Aim of the task → If a line below holds the word "Select", count it; then say how many such lines there are and nothing else.

Recorded data
○ ○ ○
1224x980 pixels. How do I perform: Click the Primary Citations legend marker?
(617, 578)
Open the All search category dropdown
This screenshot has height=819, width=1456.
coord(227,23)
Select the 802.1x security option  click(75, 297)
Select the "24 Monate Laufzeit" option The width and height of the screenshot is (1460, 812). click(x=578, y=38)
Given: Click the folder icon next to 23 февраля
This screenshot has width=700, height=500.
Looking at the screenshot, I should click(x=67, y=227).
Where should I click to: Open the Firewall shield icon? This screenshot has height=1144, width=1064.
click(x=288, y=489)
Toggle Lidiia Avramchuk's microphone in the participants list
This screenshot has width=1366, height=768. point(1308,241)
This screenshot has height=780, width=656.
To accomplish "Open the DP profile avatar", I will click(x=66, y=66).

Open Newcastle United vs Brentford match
○ ○ ○
Result of this exercise → 2